We acknowledge limitations associated with inverse-dynamic modeling using the marker set, including skin movement, an anthropometric model, system-tracking errors, and data-smoothing errors. Our participants were given a limited time to learn the VPAC. Hall et al48 found that a single session of VPAC training did not improve EMG amplitudes of the IO, EO, and ES during rapid arm movement or walking in participants with recurrent LBP. Whereas our participants did not have LBP, 1 training session may not have been sufficient to optimize their VPAC performance. However, the increased EO activity during the VPAC condition suggests that they increased trunk-muscle activity when attempting such a strategy, superseding any disadvantage.

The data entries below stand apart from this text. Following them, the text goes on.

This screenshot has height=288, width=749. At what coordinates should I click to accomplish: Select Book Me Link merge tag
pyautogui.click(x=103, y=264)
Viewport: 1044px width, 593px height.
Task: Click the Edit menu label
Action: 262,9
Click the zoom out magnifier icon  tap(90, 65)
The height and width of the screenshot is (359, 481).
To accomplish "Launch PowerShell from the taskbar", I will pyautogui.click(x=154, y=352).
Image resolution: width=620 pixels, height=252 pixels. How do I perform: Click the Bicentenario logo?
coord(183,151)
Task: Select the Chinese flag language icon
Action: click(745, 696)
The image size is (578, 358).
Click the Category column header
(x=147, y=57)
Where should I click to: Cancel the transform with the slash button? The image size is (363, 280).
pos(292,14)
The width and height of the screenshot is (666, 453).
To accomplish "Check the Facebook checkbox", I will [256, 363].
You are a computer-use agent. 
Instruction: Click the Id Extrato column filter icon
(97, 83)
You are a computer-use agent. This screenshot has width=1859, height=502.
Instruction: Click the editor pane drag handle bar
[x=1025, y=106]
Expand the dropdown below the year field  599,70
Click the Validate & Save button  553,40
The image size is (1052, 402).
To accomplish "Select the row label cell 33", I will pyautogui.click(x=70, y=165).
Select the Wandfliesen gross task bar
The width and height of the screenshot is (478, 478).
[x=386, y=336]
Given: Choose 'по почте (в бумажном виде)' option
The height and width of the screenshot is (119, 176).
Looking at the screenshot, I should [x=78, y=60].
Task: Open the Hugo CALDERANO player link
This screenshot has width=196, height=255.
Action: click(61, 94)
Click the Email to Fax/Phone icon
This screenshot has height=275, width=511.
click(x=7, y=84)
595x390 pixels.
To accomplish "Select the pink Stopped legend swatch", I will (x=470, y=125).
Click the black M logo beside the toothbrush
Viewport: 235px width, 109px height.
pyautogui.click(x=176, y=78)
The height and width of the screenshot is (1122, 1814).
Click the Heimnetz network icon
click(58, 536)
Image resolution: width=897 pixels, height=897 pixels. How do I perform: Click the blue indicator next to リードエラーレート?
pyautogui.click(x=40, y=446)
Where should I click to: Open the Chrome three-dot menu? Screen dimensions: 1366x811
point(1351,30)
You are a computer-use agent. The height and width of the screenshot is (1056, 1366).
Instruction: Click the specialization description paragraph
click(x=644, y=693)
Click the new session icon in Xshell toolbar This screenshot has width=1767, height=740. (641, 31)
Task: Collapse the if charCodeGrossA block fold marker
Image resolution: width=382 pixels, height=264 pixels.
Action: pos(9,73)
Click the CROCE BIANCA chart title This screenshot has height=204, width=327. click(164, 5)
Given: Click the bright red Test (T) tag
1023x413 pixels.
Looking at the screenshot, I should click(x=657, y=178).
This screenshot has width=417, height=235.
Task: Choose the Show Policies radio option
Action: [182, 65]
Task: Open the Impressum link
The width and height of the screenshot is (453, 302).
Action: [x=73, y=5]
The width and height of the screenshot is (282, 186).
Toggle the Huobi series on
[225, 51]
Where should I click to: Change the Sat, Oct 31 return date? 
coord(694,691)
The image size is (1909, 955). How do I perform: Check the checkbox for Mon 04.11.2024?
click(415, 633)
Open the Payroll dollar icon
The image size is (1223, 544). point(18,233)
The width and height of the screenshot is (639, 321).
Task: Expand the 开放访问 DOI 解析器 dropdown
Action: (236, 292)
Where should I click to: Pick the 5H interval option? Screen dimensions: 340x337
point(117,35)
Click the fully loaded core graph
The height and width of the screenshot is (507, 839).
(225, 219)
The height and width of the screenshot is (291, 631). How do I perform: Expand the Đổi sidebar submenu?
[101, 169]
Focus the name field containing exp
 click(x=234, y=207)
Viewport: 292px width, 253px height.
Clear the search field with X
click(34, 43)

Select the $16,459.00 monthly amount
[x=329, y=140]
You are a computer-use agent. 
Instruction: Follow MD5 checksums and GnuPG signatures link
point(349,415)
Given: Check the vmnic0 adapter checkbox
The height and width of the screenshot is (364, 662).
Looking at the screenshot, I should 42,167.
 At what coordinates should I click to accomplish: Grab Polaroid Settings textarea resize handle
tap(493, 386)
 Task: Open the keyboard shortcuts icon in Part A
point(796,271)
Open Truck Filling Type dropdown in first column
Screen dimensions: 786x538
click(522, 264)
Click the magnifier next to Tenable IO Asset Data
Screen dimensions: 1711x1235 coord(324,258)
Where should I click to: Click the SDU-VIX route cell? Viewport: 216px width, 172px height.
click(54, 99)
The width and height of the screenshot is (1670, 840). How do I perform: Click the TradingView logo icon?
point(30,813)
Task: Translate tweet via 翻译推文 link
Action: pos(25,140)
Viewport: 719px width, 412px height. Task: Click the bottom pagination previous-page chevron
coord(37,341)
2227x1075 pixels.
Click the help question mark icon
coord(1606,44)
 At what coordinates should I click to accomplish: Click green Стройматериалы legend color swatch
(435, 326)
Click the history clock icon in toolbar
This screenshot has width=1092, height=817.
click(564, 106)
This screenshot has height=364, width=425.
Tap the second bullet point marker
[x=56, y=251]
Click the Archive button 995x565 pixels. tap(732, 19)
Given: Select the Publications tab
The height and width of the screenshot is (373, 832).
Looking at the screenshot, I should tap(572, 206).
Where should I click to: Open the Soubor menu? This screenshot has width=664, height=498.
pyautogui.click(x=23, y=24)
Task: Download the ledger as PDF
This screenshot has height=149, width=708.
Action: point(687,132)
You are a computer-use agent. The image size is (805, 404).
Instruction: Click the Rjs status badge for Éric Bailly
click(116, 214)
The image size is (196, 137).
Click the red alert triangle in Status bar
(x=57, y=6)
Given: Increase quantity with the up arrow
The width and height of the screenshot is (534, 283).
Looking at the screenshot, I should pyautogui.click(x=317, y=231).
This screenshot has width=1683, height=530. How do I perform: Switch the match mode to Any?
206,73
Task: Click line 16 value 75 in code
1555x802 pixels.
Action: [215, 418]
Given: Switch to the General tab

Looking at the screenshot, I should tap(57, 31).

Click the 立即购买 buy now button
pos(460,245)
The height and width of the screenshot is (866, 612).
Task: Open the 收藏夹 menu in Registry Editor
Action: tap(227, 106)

Our study was performed in a controlled laboratory environment. Future research is needed to determine whether individuals can maintain this contraction and its beneficial effects in a more open, distractive setting. In addition, focusing on VPAC maintenance in a distractive setting could impair movement outcomes, so researchers should determine the effect of VPAC maintenance on various dynamic performance variables. Finally, investigators should examine the influence of VPAC use on actual injury risk and incidence during various functional activities and whether these findings are influenced by the presence of LBP. Meanwhile, coaches and clinicians can be encouraged to apply this information when teaching athletes or clients to volitionally increase spinal stability. Such instruction could optimize lower extremity performance through core-muscle activation during functional activity to reduce exposure to adverse biomechanical factors associated with lower extremity injury. Researchers should examine the effect of VPAC training on planned landing activity from a height (eg, box jumps) or during competitive encounters, such as returning from a rebound. Through this evaluation, they assess both the role of VPAC on formerly described physical and mechanical measures as discussed and the influence of VPAC on a performer's vigilance toward stabilizing the trunk during dynamic skills.

CONCLUSIONS

Our study represents a novel approach to using core-muscle activation to change important kinematic, kinetic, and neuromuscular control responses during a dynamic vertical-jump sequence. The results provide preliminary evidence that a VPAC strategy during a landing sequence may decrease exposure to biomechanical factors that can contribute to ACL injury when landing from 0.30- and 0.50-m heights using a drop vertical jump. Selected benefits were observed during the 0.50-m drop vertical jump but they were fewer than during the jump from 0.30 m. Such outcomes may have occurred in response to the increased external loads associated with the 0.50-m height. Our data suggest that individuals can be trained to incorporate a VPAC during functional, closed chain activities in a controlled laboratory environment to enhance pelvic stability, improve sensorimotor control and positioning of the lower extremity, and reduce biomechanical factors associated with ACL injury while protecting the lumbar spine.